### What you have to do
Give, as a bare number, the count of lines below that contain "column".

### Dataset entries
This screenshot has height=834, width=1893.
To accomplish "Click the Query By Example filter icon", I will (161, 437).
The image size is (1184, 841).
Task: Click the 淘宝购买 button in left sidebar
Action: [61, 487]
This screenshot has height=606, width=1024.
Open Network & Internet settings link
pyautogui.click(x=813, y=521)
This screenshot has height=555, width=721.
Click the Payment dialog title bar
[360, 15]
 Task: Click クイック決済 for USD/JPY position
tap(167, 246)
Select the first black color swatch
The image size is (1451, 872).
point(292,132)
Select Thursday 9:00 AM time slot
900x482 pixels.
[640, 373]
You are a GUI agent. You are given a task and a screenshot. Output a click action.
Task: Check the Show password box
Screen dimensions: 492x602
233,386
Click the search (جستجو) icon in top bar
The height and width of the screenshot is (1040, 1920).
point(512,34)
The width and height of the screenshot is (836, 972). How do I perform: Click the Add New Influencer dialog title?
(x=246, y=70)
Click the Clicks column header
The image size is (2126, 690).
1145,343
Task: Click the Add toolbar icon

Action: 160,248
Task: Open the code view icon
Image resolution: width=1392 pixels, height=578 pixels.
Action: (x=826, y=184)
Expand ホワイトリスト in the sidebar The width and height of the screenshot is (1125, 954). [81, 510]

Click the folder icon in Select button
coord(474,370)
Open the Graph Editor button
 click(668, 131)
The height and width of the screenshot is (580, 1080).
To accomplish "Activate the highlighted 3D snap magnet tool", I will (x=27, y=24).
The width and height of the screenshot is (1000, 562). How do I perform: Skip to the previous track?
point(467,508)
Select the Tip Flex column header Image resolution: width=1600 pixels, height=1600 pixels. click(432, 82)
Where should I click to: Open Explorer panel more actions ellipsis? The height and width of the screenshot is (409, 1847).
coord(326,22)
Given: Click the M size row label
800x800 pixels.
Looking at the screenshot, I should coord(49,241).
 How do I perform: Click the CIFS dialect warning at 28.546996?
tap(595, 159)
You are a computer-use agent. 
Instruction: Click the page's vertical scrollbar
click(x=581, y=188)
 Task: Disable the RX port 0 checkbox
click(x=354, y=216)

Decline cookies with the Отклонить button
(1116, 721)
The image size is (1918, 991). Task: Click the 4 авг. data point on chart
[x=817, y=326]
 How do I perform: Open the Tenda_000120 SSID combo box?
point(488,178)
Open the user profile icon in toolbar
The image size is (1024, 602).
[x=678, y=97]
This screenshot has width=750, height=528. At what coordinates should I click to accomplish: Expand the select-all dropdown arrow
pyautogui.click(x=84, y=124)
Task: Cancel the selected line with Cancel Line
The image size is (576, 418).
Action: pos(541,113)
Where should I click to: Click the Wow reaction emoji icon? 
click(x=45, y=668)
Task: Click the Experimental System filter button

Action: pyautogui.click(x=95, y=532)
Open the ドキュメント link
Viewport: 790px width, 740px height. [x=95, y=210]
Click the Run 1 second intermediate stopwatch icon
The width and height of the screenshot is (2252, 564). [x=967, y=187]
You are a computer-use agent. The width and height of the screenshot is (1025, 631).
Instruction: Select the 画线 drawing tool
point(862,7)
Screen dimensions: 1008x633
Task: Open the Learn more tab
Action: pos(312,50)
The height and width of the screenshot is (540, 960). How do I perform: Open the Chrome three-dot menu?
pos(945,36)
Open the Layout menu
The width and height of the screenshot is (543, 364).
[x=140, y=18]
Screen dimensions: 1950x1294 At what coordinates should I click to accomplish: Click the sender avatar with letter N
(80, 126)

### Response area
2